═════ SUPPLIED RECORDS ═════

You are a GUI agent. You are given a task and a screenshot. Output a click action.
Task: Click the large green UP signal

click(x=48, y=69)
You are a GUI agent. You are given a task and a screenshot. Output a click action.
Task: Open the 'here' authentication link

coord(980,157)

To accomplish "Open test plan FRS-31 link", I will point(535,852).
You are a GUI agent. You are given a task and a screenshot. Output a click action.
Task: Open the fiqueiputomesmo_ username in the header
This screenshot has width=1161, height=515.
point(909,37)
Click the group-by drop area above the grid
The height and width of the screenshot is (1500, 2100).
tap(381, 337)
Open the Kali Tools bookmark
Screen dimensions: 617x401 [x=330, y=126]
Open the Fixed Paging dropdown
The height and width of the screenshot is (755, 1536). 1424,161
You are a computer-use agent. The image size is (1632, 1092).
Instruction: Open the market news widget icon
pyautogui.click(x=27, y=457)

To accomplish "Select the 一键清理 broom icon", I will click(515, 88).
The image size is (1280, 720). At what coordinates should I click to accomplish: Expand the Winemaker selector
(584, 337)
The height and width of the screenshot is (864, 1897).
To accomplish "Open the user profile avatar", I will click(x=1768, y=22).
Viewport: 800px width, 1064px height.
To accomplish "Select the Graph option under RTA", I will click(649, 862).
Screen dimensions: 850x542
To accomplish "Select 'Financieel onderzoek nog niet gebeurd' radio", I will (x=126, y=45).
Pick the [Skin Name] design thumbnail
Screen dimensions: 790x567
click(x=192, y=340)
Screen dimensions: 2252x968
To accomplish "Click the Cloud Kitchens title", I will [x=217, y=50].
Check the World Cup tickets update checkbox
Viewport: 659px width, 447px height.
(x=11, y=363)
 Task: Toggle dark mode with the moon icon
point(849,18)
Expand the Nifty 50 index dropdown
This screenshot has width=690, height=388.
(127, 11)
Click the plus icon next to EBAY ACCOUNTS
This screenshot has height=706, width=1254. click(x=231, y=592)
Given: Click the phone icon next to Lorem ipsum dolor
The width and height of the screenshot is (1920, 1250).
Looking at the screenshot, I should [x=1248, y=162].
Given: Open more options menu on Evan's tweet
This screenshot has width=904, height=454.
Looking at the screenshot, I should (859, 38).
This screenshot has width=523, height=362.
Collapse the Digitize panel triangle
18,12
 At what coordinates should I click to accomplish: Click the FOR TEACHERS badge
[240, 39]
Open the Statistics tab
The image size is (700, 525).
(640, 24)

═════

(TASK GOAL):
Can you copy every one of these records word for word?

(PROBLEM SOLUTION):
You are a GUI agent. You are given a task and a screenshot. Output a click action.
Task: Click the large green UP signal

click(x=48, y=69)
You are a GUI agent. You are given a task and a screenshot. Output a click action.
Task: Open the 'here' authentication link

coord(980,157)

To accomplish "Open test plan FRS-31 link", I will point(535,852).
You are a GUI agent. You are given a task and a screenshot. Output a click action.
Task: Open the fiqueiputomesmo_ username in the header
This screenshot has width=1161, height=515.
point(909,37)
Click the group-by drop area above the grid
The height and width of the screenshot is (1500, 2100).
tap(381, 337)
Open the Kali Tools bookmark
Screen dimensions: 617x401 [x=330, y=126]
Open the Fixed Paging dropdown
The height and width of the screenshot is (755, 1536). 1424,161
You are a computer-use agent. The image size is (1632, 1092).
Instruction: Open the market news widget icon
pyautogui.click(x=27, y=457)

To accomplish "Select the 一键清理 broom icon", I will click(515, 88).
The image size is (1280, 720). At what coordinates should I click to accomplish: Expand the Winemaker selector
(584, 337)
The height and width of the screenshot is (864, 1897).
To accomplish "Open the user profile avatar", I will click(x=1768, y=22).
Viewport: 800px width, 1064px height.
To accomplish "Select the Graph option under RTA", I will click(649, 862).
Screen dimensions: 850x542
To accomplish "Select 'Financieel onderzoek nog niet gebeurd' radio", I will (x=126, y=45).
Pick the [Skin Name] design thumbnail
Screen dimensions: 790x567
click(x=192, y=340)
Screen dimensions: 2252x968
To accomplish "Click the Cloud Kitchens title", I will [x=217, y=50].
Check the World Cup tickets update checkbox
Viewport: 659px width, 447px height.
(x=11, y=363)
 Task: Toggle dark mode with the moon icon
point(849,18)
Expand the Nifty 50 index dropdown
This screenshot has width=690, height=388.
(127, 11)
Click the plus icon next to EBAY ACCOUNTS
This screenshot has height=706, width=1254. click(x=231, y=592)
Given: Click the phone icon next to Lorem ipsum dolor
The width and height of the screenshot is (1920, 1250).
Looking at the screenshot, I should [x=1248, y=162].
Given: Open more options menu on Evan's tweet
This screenshot has width=904, height=454.
Looking at the screenshot, I should (859, 38).
This screenshot has width=523, height=362.
Collapse the Digitize panel triangle
18,12
 At what coordinates should I click to accomplish: Click the FOR TEACHERS badge
[240, 39]
Open the Statistics tab
The image size is (700, 525).
(640, 24)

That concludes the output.